季清一反平日里的溫潤和善,面無表情地看著重寧,衣袍下的雙手有些僵硬,剛開口他便有些後悔了。
從前,花重寧一直喜歡跟在他屁股後頭的時候,傻傻地沖著他笑,當時季清只覺得無比煩躁,恨不得對方永遠消失在他眼前,然而後來花重寧被花辭鏡抓回去之後,他又覺得心裡空落落的,這次的大典,季清也給自己找了個充分的理由,因為合歡宮勢力強大,這點兒面子還是要給的,他代表師門,不能缺席。
然而直到今日在大殿上,花重寧白衣紅紗,艷驚四座,那時眾人的眼光便讓他心裡有些狂躁,再後來重寧居然說,很喜歡那個鼎爐?

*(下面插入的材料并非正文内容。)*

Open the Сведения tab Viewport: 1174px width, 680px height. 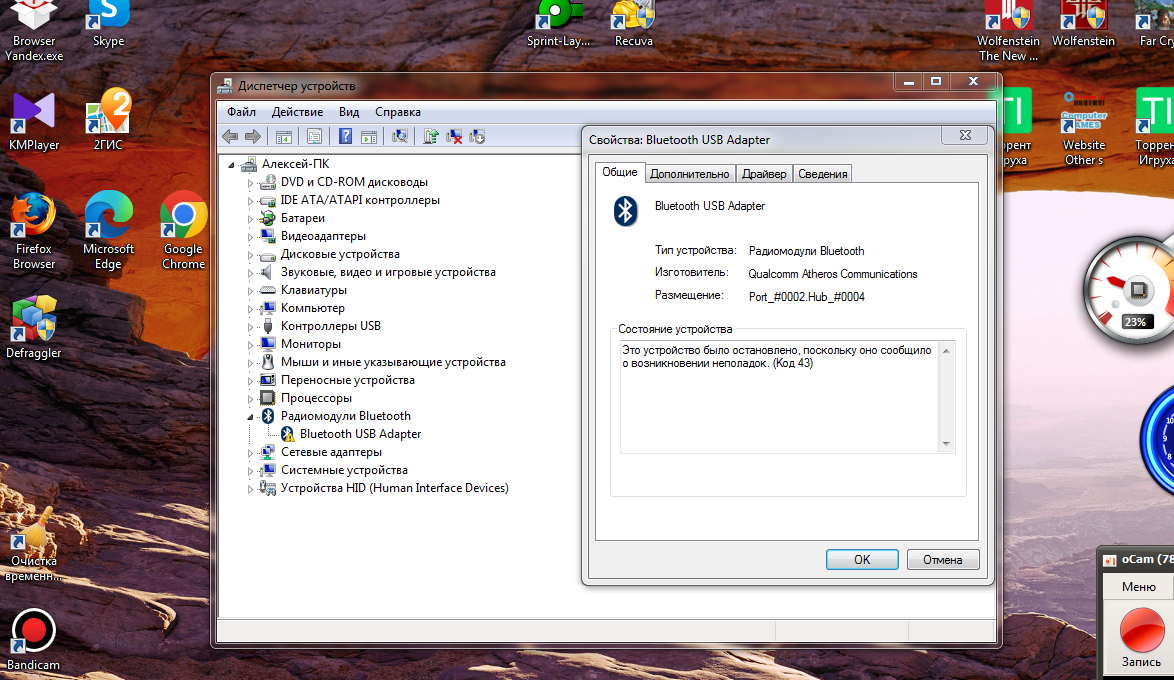(x=823, y=174)
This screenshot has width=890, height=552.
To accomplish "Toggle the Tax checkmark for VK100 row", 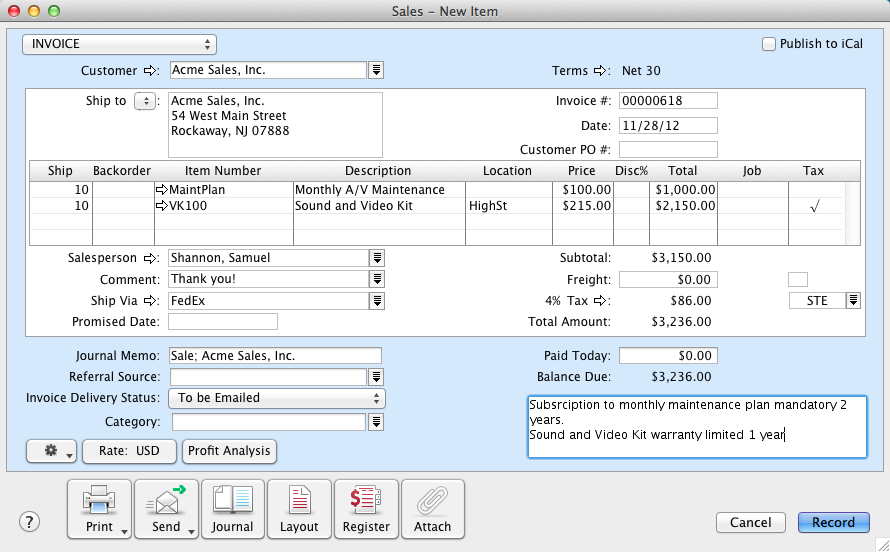I will point(814,206).
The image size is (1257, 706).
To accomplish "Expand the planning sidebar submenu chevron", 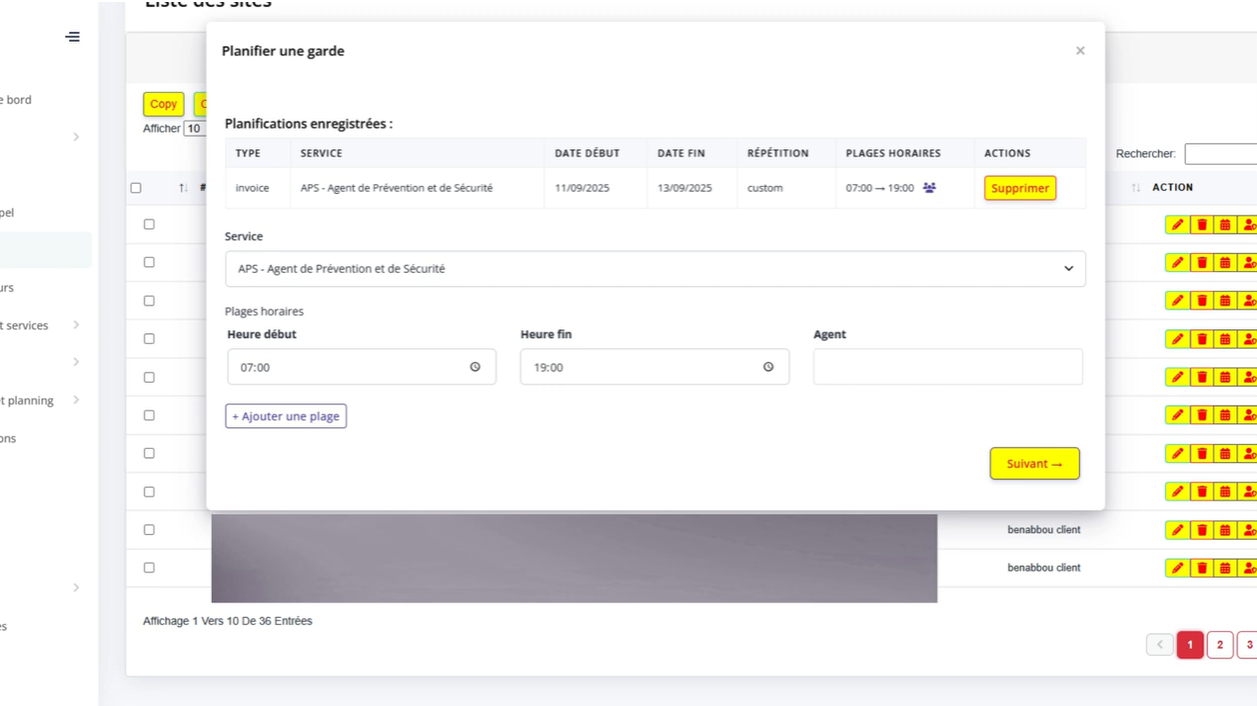I will [76, 400].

而整個過程,不管他表露出怎樣的情緒,對方都沒有分出一個眼神給他。
季清才終於忍不住了,捏碎了酒杯。
花重寧,你不是說只喜歡我嗎……
重寧眉眼彎彎,保持著純澈的笑意等了半天,然而樹下的那位季清道長卻是一言不發。
重寧:「……」道友你有話快說。
季清依舊面無表情地站在樹底下。
「……季道友?」重寧終於忍不住了,主動出聲。
季清沒有回答他的問題,緩緩地從樹底下朝著重寧走過來。
重寧有些疑惑,按照梨子的說法,以及方才這貨在結丹大典上的表現,他應該非常討厭花重寧,也就是現在的自己。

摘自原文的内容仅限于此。